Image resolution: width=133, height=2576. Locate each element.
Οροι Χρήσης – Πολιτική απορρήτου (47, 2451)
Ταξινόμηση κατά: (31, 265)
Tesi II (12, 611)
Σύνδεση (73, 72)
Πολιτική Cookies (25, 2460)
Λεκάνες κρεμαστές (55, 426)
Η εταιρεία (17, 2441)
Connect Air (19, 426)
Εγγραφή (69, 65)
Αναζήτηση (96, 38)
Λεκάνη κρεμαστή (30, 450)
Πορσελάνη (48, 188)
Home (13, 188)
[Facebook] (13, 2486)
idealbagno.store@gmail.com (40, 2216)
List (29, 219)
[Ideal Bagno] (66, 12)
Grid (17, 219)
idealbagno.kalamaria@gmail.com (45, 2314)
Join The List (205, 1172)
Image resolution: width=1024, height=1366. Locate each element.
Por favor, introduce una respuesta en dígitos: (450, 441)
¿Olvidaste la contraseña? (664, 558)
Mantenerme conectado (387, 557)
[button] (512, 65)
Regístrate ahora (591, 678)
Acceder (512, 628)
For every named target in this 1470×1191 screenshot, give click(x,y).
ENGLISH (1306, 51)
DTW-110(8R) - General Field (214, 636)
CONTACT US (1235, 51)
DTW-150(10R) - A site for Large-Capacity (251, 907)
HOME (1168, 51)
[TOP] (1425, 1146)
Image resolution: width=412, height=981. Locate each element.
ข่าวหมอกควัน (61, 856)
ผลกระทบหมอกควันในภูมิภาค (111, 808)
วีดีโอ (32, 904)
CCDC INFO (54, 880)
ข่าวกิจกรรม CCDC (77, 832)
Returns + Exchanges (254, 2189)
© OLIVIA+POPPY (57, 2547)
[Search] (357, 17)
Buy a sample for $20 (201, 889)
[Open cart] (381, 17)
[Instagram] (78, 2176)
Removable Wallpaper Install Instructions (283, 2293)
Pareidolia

Work instruction — Extract the lines above from the one containing "Image resolution: width=1024, height=1366." to the last line, both included, exactly as written.

Your solution —
Image resolution: width=1024, height=1366. Locate each element.
Por favor, introduce una respuesta en dígitos: (450, 441)
¿Olvidaste la contraseña? (664, 558)
Mantenerme conectado (387, 557)
[button] (512, 65)
Regístrate ahora (591, 678)
Acceder (512, 628)
For every named target in this 1470×1191 screenshot, give click(x,y).
ENGLISH (1306, 51)
DTW-110(8R) - General Field (214, 636)
CONTACT US (1235, 51)
DTW-150(10R) - A site for Large-Capacity (251, 907)
HOME (1168, 51)
[TOP] (1425, 1146)
Image resolution: width=412, height=981. Locate each element.
ข่าวหมอกควัน (61, 856)
ผลกระทบหมอกควันในภูมิภาค (111, 808)
วีดีโอ (32, 904)
CCDC INFO (54, 880)
ข่าวกิจกรรม CCDC (77, 832)
Returns + Exchanges (254, 2189)
© OLIVIA+POPPY (57, 2547)
[Search] (357, 17)
Buy a sample for $20 (201, 889)
[Open cart] (381, 17)
[Instagram] (78, 2176)
Removable Wallpaper Install Instructions (283, 2293)
Pareidolia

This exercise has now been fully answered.